Microsoft unveils Deepfish, a new approach to mobile web browsing
Microsoft appears to be working hard in innovating for mobile technologies lately. Following this week’s announcement of ZenZui, a spinoff company having originated in Microsoft’s Redmond Research Lab, Microsoft showed off a new web browsing technology at this week’s O’Reilly Emerging Technology Conference. The technology is called Deepfish, and it attempts to make web browsing on a mobile device more closely resemble the web browsing experience on a computer.

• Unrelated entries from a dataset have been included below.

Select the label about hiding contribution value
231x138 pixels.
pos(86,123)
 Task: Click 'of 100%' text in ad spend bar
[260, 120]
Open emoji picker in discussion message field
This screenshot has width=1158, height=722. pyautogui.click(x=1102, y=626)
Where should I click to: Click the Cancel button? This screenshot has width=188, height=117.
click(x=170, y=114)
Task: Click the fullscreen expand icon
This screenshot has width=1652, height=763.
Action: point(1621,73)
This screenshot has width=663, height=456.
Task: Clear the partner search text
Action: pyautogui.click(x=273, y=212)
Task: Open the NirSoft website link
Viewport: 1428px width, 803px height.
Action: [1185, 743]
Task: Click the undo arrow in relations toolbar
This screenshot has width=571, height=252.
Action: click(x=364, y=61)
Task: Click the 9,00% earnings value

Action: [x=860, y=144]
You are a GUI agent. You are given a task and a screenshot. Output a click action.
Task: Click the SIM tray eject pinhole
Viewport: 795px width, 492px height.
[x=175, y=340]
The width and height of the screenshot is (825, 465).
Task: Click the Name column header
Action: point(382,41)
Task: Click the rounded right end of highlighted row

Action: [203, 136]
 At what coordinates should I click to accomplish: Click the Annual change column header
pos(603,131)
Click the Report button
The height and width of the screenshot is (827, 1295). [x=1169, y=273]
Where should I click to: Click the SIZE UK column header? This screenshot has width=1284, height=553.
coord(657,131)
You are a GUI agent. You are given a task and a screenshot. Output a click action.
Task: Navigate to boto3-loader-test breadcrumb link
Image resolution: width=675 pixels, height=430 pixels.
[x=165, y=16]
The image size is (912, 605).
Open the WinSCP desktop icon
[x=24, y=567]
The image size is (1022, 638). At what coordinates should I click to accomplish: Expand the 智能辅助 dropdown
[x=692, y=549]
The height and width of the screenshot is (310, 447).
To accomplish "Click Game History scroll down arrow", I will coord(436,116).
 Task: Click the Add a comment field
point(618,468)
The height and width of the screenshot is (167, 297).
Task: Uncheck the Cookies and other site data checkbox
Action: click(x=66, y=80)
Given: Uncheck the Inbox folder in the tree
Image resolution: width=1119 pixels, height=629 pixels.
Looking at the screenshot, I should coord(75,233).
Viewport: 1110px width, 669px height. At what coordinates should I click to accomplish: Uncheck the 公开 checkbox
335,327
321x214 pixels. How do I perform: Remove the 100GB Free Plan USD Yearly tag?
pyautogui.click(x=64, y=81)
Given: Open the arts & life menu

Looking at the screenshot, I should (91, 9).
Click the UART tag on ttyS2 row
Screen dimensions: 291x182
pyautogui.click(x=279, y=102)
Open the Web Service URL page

In order to do this, Deepfish takes a different approach to browsing on a mobile phone. Instead of loading specially-developed pages that were designed with a mobile phone in mind—often involving extremely simplistic layouts, minimal visual elements, and lots of vertical text scrolling in order to minimize screen space and bandwidth use—Deepfish displays the full layout of the page on the mobile screen, as a sort of thumbnail. The user can then zoom in and out of parts of the page “in an intuitive way” in order to read the content from that part of the page.
Most full web pages typically require lots of time to load on a mobile phone due to their having been designed for a computer. Deepfish attempts to get around this problem and minimize bandwidth usage. When it loads the overall thumbnail of the page, Deepfish is not loading the entire page, but rather a smaller, more bandwidth-friendly snapshot of it. And when the user zooms in on certain parts of the page to read, Deepfish only renders that part of the page instead of the entire thing.